◆ PROBLEM STATEMENT ◆
Output each entry in full so that the result matches the data exactly.
• • • • • • •
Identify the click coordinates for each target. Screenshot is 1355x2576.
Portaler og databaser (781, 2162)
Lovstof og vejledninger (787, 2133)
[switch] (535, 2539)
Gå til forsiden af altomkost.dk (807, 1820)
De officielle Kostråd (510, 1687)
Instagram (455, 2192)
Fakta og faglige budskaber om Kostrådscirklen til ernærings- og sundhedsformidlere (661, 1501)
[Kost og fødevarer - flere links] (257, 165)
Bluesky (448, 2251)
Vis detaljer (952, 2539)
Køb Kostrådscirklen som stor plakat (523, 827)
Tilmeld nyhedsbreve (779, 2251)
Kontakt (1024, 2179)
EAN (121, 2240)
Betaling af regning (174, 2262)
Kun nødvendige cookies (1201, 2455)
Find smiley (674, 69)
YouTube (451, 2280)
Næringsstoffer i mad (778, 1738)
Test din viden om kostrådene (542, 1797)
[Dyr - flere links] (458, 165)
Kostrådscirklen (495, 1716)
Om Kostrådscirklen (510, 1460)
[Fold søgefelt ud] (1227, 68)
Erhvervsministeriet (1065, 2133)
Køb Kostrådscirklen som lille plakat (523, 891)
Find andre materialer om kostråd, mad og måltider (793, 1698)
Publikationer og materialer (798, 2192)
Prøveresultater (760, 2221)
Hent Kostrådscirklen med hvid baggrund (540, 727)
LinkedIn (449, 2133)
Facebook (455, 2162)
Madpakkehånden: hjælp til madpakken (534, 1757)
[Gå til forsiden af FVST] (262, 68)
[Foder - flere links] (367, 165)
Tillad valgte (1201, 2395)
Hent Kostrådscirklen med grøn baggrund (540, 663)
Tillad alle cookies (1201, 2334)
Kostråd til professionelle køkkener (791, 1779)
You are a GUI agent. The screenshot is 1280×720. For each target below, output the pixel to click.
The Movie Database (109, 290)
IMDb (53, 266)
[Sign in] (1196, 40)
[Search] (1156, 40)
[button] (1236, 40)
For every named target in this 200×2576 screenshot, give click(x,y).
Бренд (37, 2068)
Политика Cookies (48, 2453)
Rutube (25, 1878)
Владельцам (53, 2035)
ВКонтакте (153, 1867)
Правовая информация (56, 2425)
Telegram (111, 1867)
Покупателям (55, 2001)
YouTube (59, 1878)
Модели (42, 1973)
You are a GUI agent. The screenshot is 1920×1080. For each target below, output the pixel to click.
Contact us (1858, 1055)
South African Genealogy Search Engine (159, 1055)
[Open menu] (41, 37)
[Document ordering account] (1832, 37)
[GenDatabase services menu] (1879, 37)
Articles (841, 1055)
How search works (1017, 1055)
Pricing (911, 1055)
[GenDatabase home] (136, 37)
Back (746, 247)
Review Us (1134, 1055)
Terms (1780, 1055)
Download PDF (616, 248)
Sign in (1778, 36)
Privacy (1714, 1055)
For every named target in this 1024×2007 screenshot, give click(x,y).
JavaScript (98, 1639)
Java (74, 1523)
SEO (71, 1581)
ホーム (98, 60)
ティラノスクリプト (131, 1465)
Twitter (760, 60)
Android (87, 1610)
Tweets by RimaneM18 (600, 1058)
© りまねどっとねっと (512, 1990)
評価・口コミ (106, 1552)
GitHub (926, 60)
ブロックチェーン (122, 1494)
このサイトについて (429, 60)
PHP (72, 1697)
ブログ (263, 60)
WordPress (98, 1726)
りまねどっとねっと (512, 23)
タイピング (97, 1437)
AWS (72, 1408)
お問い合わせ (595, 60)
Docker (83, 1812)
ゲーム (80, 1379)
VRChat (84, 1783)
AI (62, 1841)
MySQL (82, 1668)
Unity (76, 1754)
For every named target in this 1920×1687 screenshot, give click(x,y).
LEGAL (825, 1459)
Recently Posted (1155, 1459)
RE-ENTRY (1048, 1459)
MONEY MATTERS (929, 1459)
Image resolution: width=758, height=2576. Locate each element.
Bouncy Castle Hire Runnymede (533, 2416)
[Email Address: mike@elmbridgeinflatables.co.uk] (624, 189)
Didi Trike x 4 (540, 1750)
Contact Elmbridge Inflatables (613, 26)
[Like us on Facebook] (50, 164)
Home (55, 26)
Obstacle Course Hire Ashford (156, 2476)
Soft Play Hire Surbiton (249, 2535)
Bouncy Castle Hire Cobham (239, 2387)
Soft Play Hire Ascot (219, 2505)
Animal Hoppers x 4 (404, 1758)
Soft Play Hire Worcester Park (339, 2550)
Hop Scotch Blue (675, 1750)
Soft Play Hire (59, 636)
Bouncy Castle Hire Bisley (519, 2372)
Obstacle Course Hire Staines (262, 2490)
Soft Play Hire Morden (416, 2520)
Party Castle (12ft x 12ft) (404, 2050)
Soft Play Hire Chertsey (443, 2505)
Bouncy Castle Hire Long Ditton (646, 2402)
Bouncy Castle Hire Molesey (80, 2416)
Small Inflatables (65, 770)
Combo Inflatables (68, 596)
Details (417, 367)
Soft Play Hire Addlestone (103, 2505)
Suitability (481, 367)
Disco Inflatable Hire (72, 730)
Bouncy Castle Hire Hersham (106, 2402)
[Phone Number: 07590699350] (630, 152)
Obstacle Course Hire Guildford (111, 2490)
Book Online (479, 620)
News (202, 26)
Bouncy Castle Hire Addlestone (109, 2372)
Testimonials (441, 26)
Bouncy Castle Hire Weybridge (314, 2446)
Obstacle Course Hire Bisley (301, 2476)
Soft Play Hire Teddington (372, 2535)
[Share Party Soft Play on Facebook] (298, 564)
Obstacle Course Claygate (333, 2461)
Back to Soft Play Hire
• • • • • • •
◆ ANSWER AREA ◆
Identify the click coordinates for each target. Screenshot is 1355x2576.
Portaler og databaser (781, 2162)
Lovstof og vejledninger (787, 2133)
[switch] (535, 2539)
Gå til forsiden af altomkost.dk (807, 1820)
De officielle Kostråd (510, 1687)
Instagram (455, 2192)
Fakta og faglige budskaber om Kostrådscirklen til ernærings- og sundhedsformidlere (661, 1501)
[Kost og fødevarer - flere links] (257, 165)
Bluesky (448, 2251)
Vis detaljer (952, 2539)
Køb Kostrådscirklen som stor plakat (523, 827)
Tilmeld nyhedsbreve (779, 2251)
Kontakt (1024, 2179)
EAN (121, 2240)
Betaling af regning (174, 2262)
Kun nødvendige cookies (1201, 2455)
Find smiley (674, 69)
YouTube (451, 2280)
Næringsstoffer i mad (778, 1738)
Test din viden om kostrådene (542, 1797)
[Dyr - flere links] (458, 165)
Kostrådscirklen (495, 1716)
Om Kostrådscirklen (510, 1460)
[Fold søgefelt ud] (1227, 68)
Erhvervsministeriet (1065, 2133)
Køb Kostrådscirklen som lille plakat (523, 891)
Find andre materialer om kostråd, mad og måltider (793, 1698)
Publikationer og materialer (798, 2192)
Prøveresultater (760, 2221)
Hent Kostrådscirklen med hvid baggrund (540, 727)
LinkedIn (449, 2133)
Facebook (455, 2162)
Madpakkehånden: hjælp til madpakken (534, 1757)
[Gå til forsiden af FVST] (262, 68)
[Foder - flere links] (367, 165)
Tillad valgte (1201, 2395)
Hent Kostrådscirklen med grøn baggrund (540, 663)
Tillad alle cookies (1201, 2334)
Kostråd til professionelle køkkener (791, 1779)
You are a GUI agent. The screenshot is 1280×720. For each target below, output the pixel to click.
The Movie Database (109, 290)
IMDb (53, 266)
[Sign in] (1196, 40)
[Search] (1156, 40)
[button] (1236, 40)
For every named target in this 200×2576 screenshot, give click(x,y).
Бренд (37, 2068)
Политика Cookies (48, 2453)
Rutube (25, 1878)
Владельцам (53, 2035)
ВКонтакте (153, 1867)
Правовая информация (56, 2425)
Telegram (111, 1867)
Покупателям (55, 2001)
YouTube (59, 1878)
Модели (42, 1973)
You are a GUI agent. The screenshot is 1920×1080. For each target below, output the pixel to click.
Contact us (1858, 1055)
South African Genealogy Search Engine (159, 1055)
[Open menu] (41, 37)
[Document ordering account] (1832, 37)
[GenDatabase services menu] (1879, 37)
Articles (841, 1055)
How search works (1017, 1055)
Pricing (911, 1055)
[GenDatabase home] (136, 37)
Back (746, 247)
Review Us (1134, 1055)
Terms (1780, 1055)
Download PDF (616, 248)
Sign in (1778, 36)
Privacy (1714, 1055)
For every named target in this 1024×2007 screenshot, give click(x,y).
JavaScript (98, 1639)
Java (74, 1523)
SEO (71, 1581)
ホーム (98, 60)
ティラノスクリプト (131, 1465)
Twitter (760, 60)
Android (87, 1610)
Tweets by RimaneM18 (600, 1058)
© りまねどっとねっと (512, 1990)
評価・口コミ (106, 1552)
GitHub (926, 60)
ブロックチェーン (122, 1494)
このサイトについて (429, 60)
PHP (72, 1697)
ブログ (263, 60)
WordPress (98, 1726)
りまねどっとねっと (512, 23)
タイピング (97, 1437)
AWS (72, 1408)
お問い合わせ (595, 60)
Docker (83, 1812)
ゲーム (80, 1379)
VRChat (84, 1783)
AI (62, 1841)
MySQL (82, 1668)
Unity (76, 1754)
For every named target in this 1920×1687 screenshot, give click(x,y).
LEGAL (825, 1459)
Recently Posted (1155, 1459)
RE-ENTRY (1048, 1459)
MONEY MATTERS (929, 1459)
Image resolution: width=758, height=2576. Locate each element.
Bouncy Castle Hire Runnymede (533, 2416)
[Email Address: mike@elmbridgeinflatables.co.uk] (624, 189)
Didi Trike x 4 (540, 1750)
Contact Elmbridge Inflatables (613, 26)
[Like us on Facebook] (50, 164)
Home (55, 26)
Obstacle Course Hire Ashford (156, 2476)
Soft Play Hire Surbiton (249, 2535)
Bouncy Castle Hire Cobham (239, 2387)
Soft Play Hire Ascot (219, 2505)
Animal Hoppers x 4 (404, 1758)
Soft Play Hire Worcester Park (339, 2550)
Hop Scotch Blue (675, 1750)
Soft Play Hire (59, 636)
Bouncy Castle Hire Bisley (519, 2372)
Obstacle Course Hire Staines (262, 2490)
Soft Play Hire Morden (416, 2520)
Party Castle (12ft x 12ft) (404, 2050)
Soft Play Hire Chertsey (443, 2505)
Bouncy Castle Hire Long Ditton (646, 2402)
Bouncy Castle Hire Molesey (80, 2416)
Small Inflatables (65, 770)
Combo Inflatables (68, 596)
Details (417, 367)
Soft Play Hire Addlestone (103, 2505)
Suitability (481, 367)
Disco Inflatable Hire (72, 730)
Bouncy Castle Hire Hersham (106, 2402)
[Phone Number: 07590699350] (630, 152)
Obstacle Course Hire Guildford (111, 2490)
Book Online (479, 620)
News (202, 26)
Bouncy Castle Hire Addlestone (109, 2372)
Testimonials (441, 26)
Bouncy Castle Hire Weybridge (314, 2446)
Obstacle Course Hire Bisley (301, 2476)
Soft Play Hire Teddington (372, 2535)
[Share Party Soft Play on Facebook] (298, 564)
Obstacle Course Claygate (333, 2461)
Back to Soft Play Hire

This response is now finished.